Union européenne de l'énergie

Les politiques de l’énergie dans l’Union européenne

Dossier : Croire en l'EuropeMagazine N°759 Novembre 2020
Par Henri PRÉVOT (64)

L’Europe a une poli­tique énergé­tique affichée et des ambi­tions cli­ma­tiques proclamées. Tout cela est-il cohérent ? effi­cace ? com­pat­i­ble avec les sit­u­a­tions par­ti­c­ulières des États mem­bres ? Com­ment pro­gress­er et créer une véri­ta­ble Union européenne de l’énergie ?

L’Union européenne pour­suit une bonne dizaine d’objectifs dans sa poli­tique de l’énergie, si l’on en croit ses pub­li­ca­tions. Aucun de ces objec­tifs ne peut être con­sid­éré comme « sec­ondaire par rap­port à d’autres » (dans son 18e con­sid­érant du règle­ment sur la gou­ver­nance de l’Union européenne de l’énergie). Or ces mul­ti­ples objec­tifs non hiérar­chisés sont sou­vent contradictoires…

Par exem­ple, pour chauf­fer l’eau san­i­taire, rem­plac­er une résis­tance élec­trique par un chauffe-eau ther­mo­dy­namique dimin­ue la con­som­ma­tion d’énergie sans effet sur les émis­sions de CO2 lorsque la pro­duc­tion d’électricité n’en émet pas, mais coûte beau­coup plus cher, ce qui empêche de financer d’autres actions qui dimin­ueraient les émis­sions. Il en est ain­si de gross­es dépens­es d’isolation ther­mique lorsque le loge­ment est chauf­fé par une pompe à chaleur.

Autre exem­ple : un marché con­cur­ren­tiel de l’électricité per­met d’utiliser de façon effi­cace les moyens de pro­duc­tion exis­tants mais agit con­tre la sécu­rité d’approvisionnement, car le prix de l’électricité qui en émerge est inca­pable de financer le développe­ment des moyens dont nous aurons besoin pour rem­plac­er pét­role, gaz et char­bon. Faire naître au for­ceps puis engraiss­er les éoli­ennes et le pho­to­voltaïque à coups de déci­sions publiques qui leur assurent un con­fort­able revenu même en péri­ode de crise con­duit en France à met­tre un terme à l’activité de réac­teurs nucléaires encore en état de marche, ce qui oblig­era à dépenser des mil­liards d’euros par an de plus sans aucun effet sur les émis­sions de CO2, aux dépens de la com­péti­tiv­ité de notre économie et du pou­voir d’achat des consommateurs.

“Le nucléaire n’est pas complètement exclu mais seulement toléré.”

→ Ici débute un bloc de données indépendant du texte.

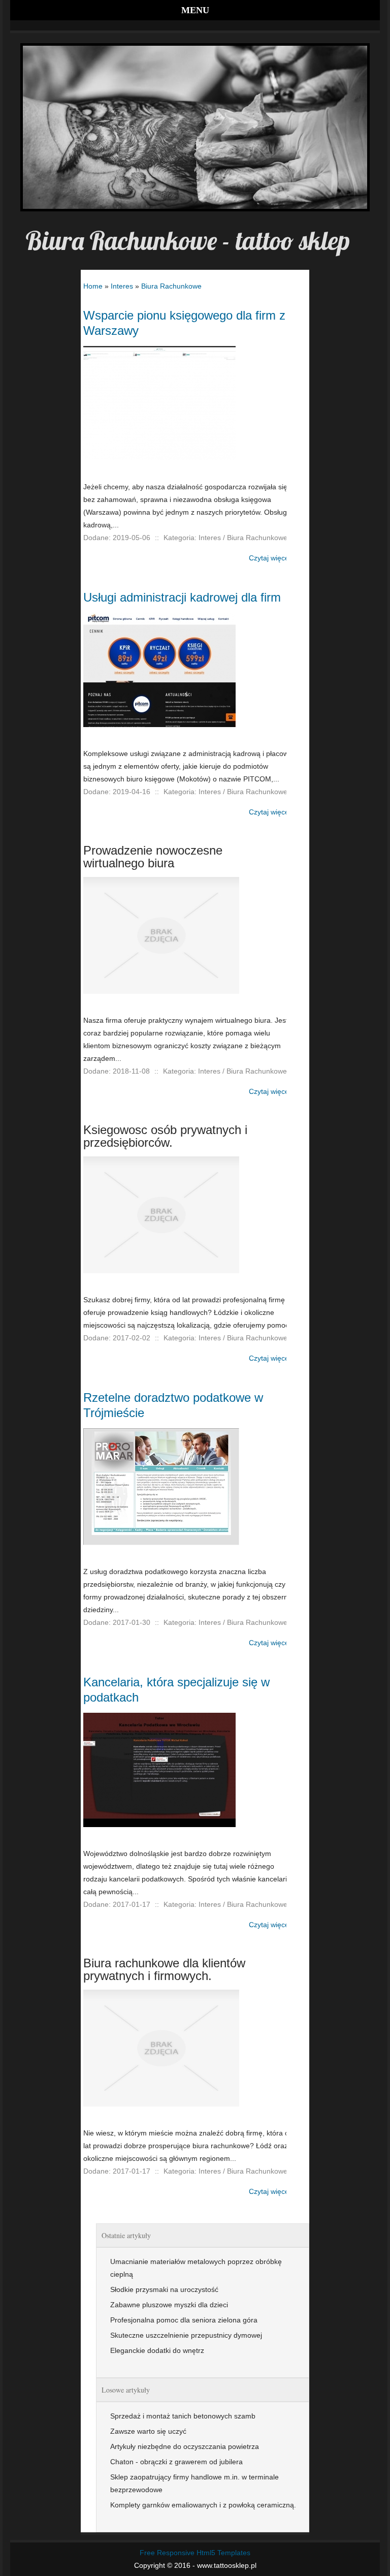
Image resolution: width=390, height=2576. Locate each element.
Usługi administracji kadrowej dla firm (182, 597)
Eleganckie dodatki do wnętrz (157, 2350)
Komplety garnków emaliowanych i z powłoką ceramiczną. (203, 2505)
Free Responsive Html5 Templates (195, 2553)
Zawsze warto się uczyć (148, 2431)
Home (93, 286)
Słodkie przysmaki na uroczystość (164, 2289)
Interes (122, 286)
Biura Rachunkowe (171, 286)
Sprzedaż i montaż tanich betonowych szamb (182, 2416)
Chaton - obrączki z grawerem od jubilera (176, 2462)
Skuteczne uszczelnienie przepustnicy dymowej (186, 2335)
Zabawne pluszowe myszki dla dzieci (169, 2305)
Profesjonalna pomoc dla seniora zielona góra (183, 2320)
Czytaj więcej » (273, 558)
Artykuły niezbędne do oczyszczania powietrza (184, 2446)
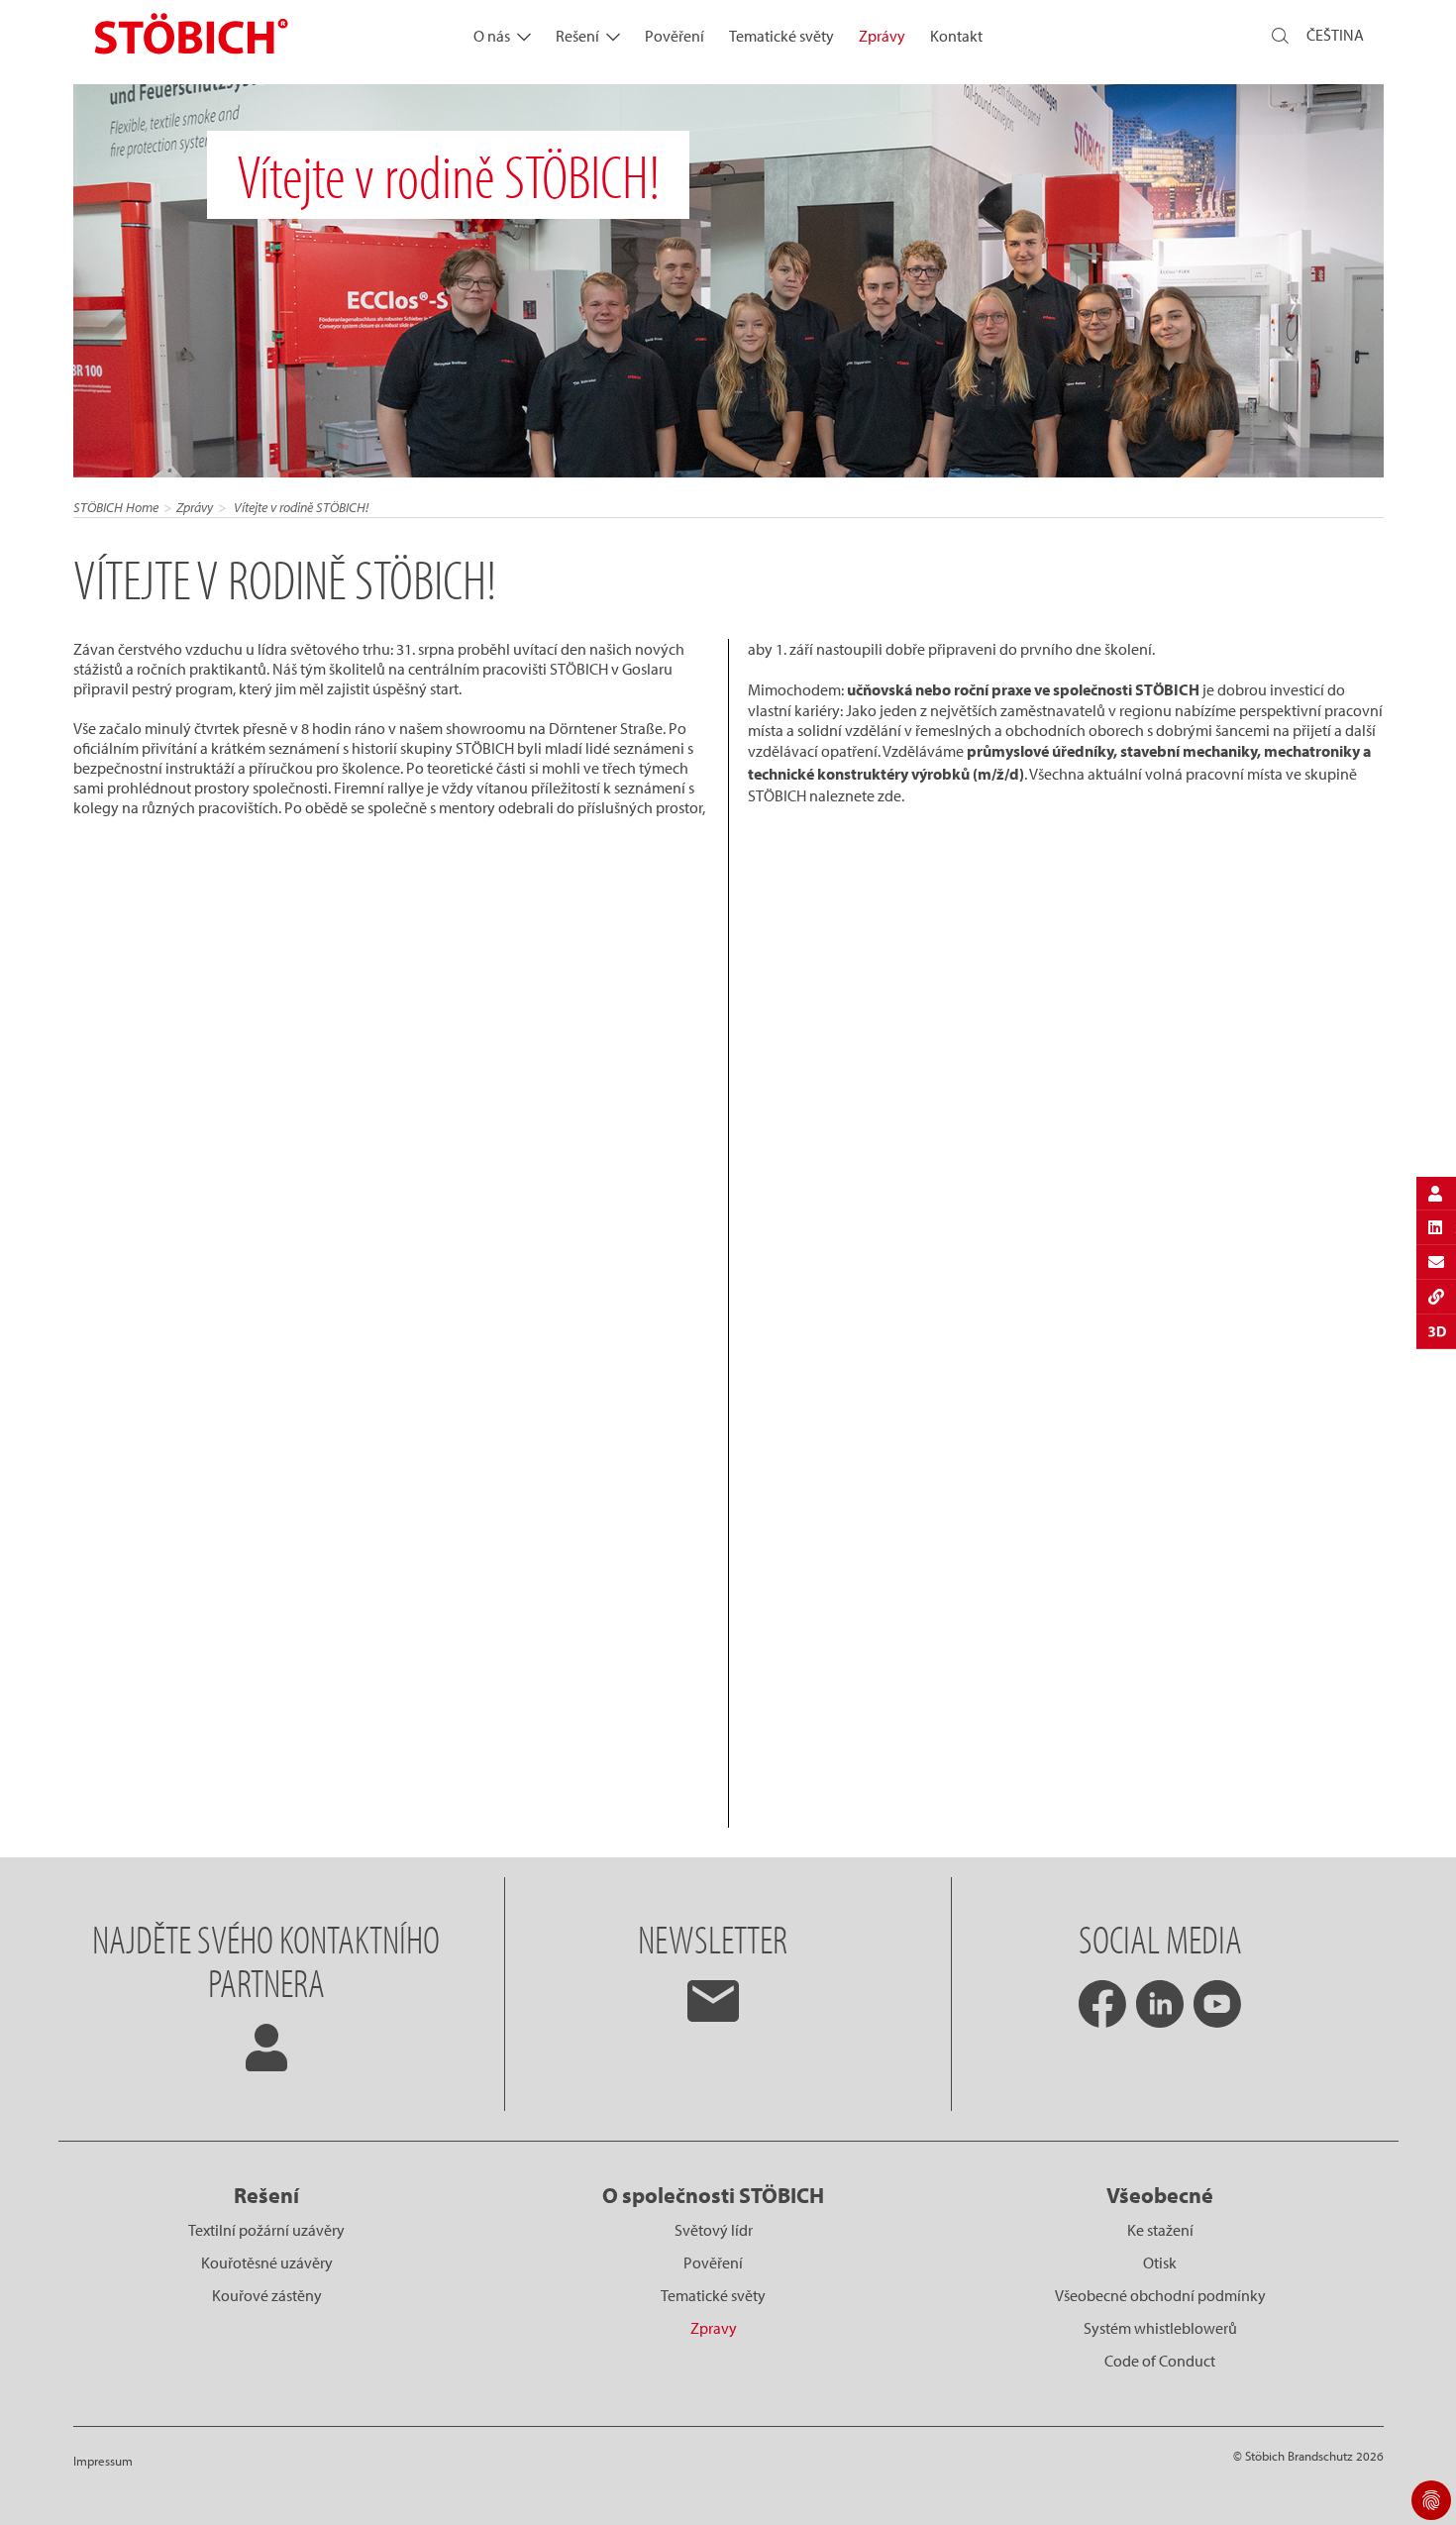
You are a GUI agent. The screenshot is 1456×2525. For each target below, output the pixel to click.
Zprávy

Encore un exem­ple. Le nucléaire répond par­faite­ment à plusieurs des objec­tifs de développe­ment durable : il n’émet pas plus de CO2 que l’éolien et le pho­to­voltaïque, con­somme dix à vingt fois moins de matéri­au, occupe très peu de sur­face au sol, ce qui est favor­able à la bio­di­ver­sité. Pour­tant une très forte pres­sion s’exerce pour qu’il ne béné­fi­cie pas du finance­ment européen du Green Deal à cause de ses déchets radioac­t­ifs à vie longue. Ils seront enfouis à 500 mètres sous la terre, dans de l’argile. Ils sont insol­ubles et l’argile est imper­méable. Bien sûr, ils finiront par migr­er, mais telle­ment lente­ment que leur radioac­tiv­ité résidu­elle, lorsqu’elle pour­ra touch­er l’homme, sera locale­ment inférieure à la radioac­tiv­ité naturelle.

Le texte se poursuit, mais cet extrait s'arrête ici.